↓↓↓

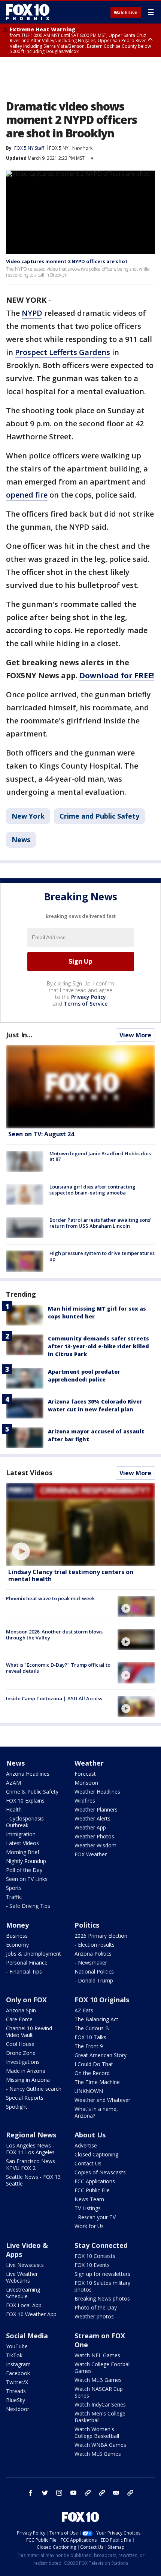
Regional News (31, 2134)
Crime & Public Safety (32, 1791)
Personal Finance (27, 1962)
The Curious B (92, 2028)
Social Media (27, 2335)
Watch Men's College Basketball (100, 2417)
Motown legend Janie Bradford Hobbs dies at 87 (100, 1156)
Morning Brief (22, 1852)
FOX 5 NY (59, 148)
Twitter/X (17, 2382)
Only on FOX (26, 1999)
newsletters (130, 2493)
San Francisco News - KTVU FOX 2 (32, 2164)
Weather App (90, 1827)
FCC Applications (95, 2181)
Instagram (18, 2364)
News (21, 839)
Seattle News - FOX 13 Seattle (33, 2180)
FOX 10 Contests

↑↑↑

- Task objective -
The reply should reproduce every entry above word for word and contain no pictures.

- Completed task -
Regional News (31, 2134)
Crime & Public Safety (32, 1791)
Personal Finance (27, 1962)
The Curious B (92, 2028)
Social Media (27, 2335)
Watch Men's College Basketball (100, 2417)
Motown legend Janie Bradford Hobbs dies at 87 (100, 1156)
Morning Brief (22, 1852)
FOX 5 NY (59, 148)
Twitter/X (17, 2382)
Only on FOX (26, 1999)
newsletters (130, 2493)
San Francisco News - KTVU FOX 2 (32, 2164)
Weather App (90, 1827)
FCC Applications (95, 2181)
Instagram (18, 2364)
News (21, 839)
Seattle News - FOX 13 Seattle (33, 2180)
FOX 10 Contests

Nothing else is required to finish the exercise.